I propose a <CFASYNC> tag, and its sub-tag <CFTHREAD>. It's really simple
from a CFML point of view: An entire block of code is wrapped in a <CFASYNC>
tag, and any sub-blocks that can run independently are wrapped in <CFTHREAD>
tags. For example:
<CFASYNC>
<CFTHREAD>
<CFQUERY DATASOURCE="ds1" NAME="Data1">
...
</CFQUERY>
</CFTHREAD>
<CFTHREAD>
<CFQUERY DATASOURCE="ds2" NAME="Data2">
...
</CFQUERY>
</CFTHREAD>
</CFASYNC>
This example shows two queries, both of which could take a while, that could
run at once instead of sequentially. If each query took 5 seconds, the
current CF would produce a page in 10 seconds. With CFASYNC, it would take
just 5 seconds. The same could be done for simultanous HTTP requests, etc.
Each thread executes simultanously, but the page request doesn't exit the
closing CFASYNC tag until all the threads have completed. Optional
TIMEOUT="n" attributes in both tags (the one in CFASYNCH overriding the ones
in the CFTHREADs) would probably be a good idea to kill off errant threads.
Okay, some background and explanation ...

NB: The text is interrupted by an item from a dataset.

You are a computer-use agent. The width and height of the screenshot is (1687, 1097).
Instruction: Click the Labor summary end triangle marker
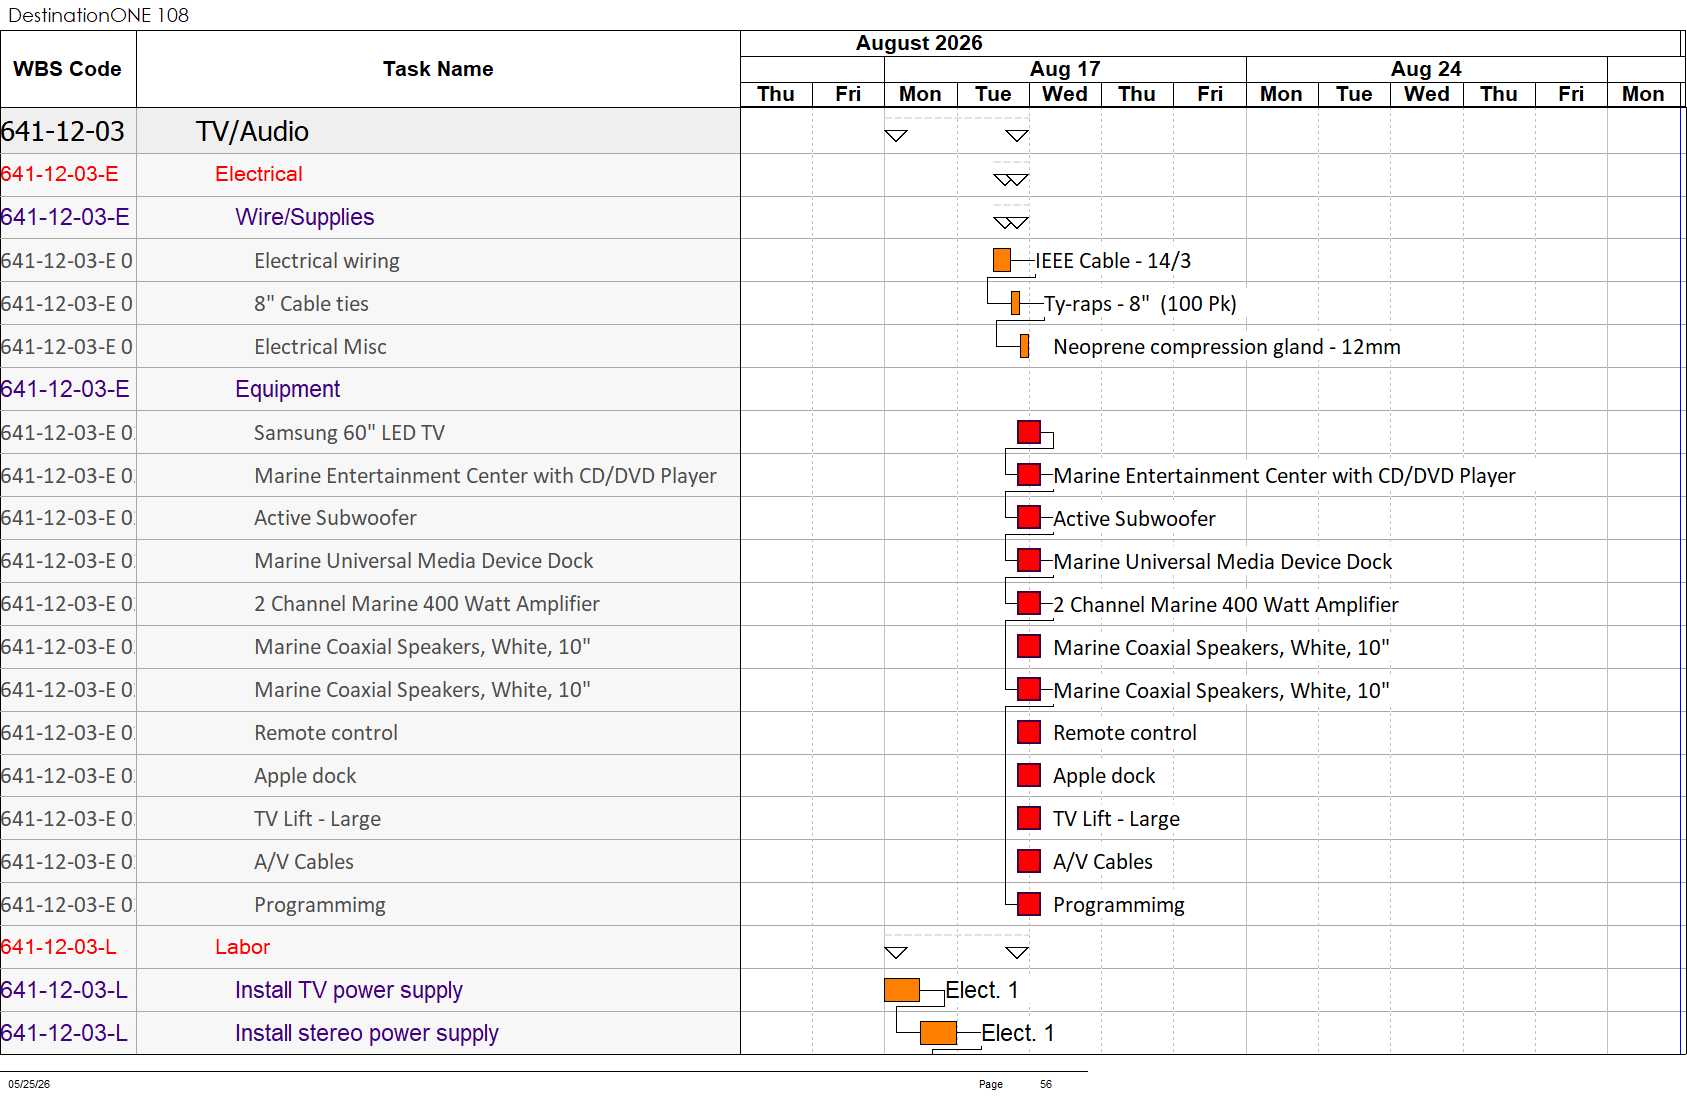coord(1017,953)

I've been thinking about how to make a couple of our web apps better,
faster, stronger, etc., and the one thing that I just can't seem to program
my way around is our intranet home page. It uses a "portal"-style interace
where users can chose from a couple dozen different windows. Many of the
windows gather data from external sources and some are even real-time
displays of such external data. (User registration graphs, web hits,
Slashdot headlines; standard portal-style stuff.) Each window is
individually smart about its own retrieval and caching and knows how long
before it needs to refresh itself. (1 hour for Slashdot, 5 minutes for user
registration graphs, 1 minute for firewall statistics, etc.) I don't want
to set up a scheduled task for each window, as I don't want to tax our
incoming bandwidth any more than I have to. (There's no point in retrieving
Slashdot 24x a day if no one is in the office to see it.) So, each window
only refreshes its data when it absolutely has to.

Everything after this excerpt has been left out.